This endpoint provides a search facility in the dataset catalog.

HTTP Request

GET /api/v2/catalog/datasets/<dataset_id>/records

URL Parameters
Parameter Default Description
select * Select expression used to retrieve specific fields (see ODSQL documentation)
where None Filter expression used to restrict returned datasets (see ODSQL documentation)
start 0 Index of the first item to return
rows 10 Number of items to return. Max value: 100
include_app_metas false Explicitely request application metadata for each dataset
timezone UTC Timezone applied on datetime fields in query and response

Aggregating records

Aggregation query without group_by

curl 'https://examples.opendatasoft.com/api/v2/catalog/datasets/baby_names_nc_2013/aggregates?select=count(*) as count'

Returns an array with one element

{
    "aggregations": [
        {
            "count": 2841
        }
    ]
}

Aggregation query with a single group_by

# Retrieve population, state name, number of cities for each state (for the 1000 largest cities in the US)
curl 'https://examples.opendatasoft.com/api/v2/catalog/datasets/largest-us-cities/aggregates?select=count(*) as num_cities,state,sum(population) as sum_population&group_by=state'

Returns an array with an object for each feature containing feature’s name and number of datasets

{
    "aggregations": [
        {
            "state": "California",
            "num_cities": 212,
            "sum_population": 27910620
        },
        {
            "state": "Texas",
            "num_cities": 83,
            "sum_population": 14836230
        },
        ...
    ]
}

Invalid aggregation with a selected field not present in group_by

curl 'https://examples.opendatasoft.com/api/v2/catalog/datasets/largest-us-cities/aggregates?select=state'

Valid aggregation with an aggregation function

curl 'https://examples.opendatasoft.com/api/v2/catalog/datasets/largest-us-cities/aggregates?select=sum(population)'

Aggregation with an multiple group_by

# Retrieve number of Unesco sites grouped by continent and cities
curl 'https://examples.opendatasoft.com/api/v2/catalog/datasets/world-heritage-unesco-list/aggregates?select=continent_en,country_en,count(*)&group_by=continent_en,country_en'

This endpoint provides an aggregation facility for records.

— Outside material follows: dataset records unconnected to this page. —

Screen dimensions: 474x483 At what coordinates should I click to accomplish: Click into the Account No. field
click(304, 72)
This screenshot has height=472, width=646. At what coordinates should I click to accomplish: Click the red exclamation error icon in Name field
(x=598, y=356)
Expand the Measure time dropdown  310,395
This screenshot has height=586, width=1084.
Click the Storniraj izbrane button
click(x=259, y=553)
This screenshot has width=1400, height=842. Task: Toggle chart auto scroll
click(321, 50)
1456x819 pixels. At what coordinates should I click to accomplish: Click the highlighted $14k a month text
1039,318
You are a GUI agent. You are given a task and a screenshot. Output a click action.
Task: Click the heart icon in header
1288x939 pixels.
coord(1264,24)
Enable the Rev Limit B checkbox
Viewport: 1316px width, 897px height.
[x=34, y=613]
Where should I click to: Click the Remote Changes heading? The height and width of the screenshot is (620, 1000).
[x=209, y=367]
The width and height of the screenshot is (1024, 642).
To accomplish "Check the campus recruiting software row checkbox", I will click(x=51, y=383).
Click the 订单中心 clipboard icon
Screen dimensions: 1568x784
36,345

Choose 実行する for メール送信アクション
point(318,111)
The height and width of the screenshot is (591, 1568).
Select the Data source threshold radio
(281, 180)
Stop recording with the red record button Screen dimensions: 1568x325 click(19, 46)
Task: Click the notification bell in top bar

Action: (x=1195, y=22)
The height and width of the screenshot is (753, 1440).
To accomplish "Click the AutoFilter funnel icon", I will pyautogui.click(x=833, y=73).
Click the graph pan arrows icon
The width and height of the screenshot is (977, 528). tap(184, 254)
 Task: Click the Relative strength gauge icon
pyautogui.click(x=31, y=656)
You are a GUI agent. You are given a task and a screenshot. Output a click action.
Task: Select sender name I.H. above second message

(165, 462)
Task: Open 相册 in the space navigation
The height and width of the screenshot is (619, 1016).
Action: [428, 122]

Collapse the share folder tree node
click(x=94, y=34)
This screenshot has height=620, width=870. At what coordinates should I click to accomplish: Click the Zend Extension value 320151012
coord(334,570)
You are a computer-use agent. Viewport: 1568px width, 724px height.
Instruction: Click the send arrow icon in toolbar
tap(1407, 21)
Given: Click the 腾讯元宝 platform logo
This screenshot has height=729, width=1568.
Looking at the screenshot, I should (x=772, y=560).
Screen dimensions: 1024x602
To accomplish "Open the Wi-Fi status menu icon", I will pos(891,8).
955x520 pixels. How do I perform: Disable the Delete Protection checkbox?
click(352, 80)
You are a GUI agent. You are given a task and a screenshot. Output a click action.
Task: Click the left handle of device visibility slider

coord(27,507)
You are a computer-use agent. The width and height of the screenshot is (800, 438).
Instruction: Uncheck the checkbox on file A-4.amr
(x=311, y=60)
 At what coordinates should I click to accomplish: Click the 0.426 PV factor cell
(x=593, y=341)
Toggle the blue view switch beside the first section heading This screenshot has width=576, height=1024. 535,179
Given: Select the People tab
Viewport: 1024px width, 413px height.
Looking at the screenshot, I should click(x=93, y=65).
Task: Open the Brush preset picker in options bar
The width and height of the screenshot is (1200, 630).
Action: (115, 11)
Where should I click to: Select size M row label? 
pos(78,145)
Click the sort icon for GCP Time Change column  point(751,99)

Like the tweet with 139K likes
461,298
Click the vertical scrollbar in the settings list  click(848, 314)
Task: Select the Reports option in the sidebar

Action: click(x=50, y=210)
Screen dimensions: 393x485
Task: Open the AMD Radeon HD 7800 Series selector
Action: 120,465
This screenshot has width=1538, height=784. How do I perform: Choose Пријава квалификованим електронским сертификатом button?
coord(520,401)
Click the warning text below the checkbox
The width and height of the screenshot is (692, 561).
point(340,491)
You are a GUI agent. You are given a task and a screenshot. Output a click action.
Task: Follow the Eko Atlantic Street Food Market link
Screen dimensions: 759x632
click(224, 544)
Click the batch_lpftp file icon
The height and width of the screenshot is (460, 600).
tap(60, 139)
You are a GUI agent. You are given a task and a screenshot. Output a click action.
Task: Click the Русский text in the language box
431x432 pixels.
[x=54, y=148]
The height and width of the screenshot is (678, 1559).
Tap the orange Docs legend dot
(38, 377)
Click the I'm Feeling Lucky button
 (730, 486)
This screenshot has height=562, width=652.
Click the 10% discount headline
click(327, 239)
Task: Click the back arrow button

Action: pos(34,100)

An aggregation query returns a JSON array containing an object for each group created by the query. Each JSON object contains a key/value pair for each select instruction. However, without the group_by parameter, it returns an array with only one object.

select parameter can only be composed of aggregation function or by aggregated value. It means that literal field in select clause outside aggregation function must be present in group_by clauses.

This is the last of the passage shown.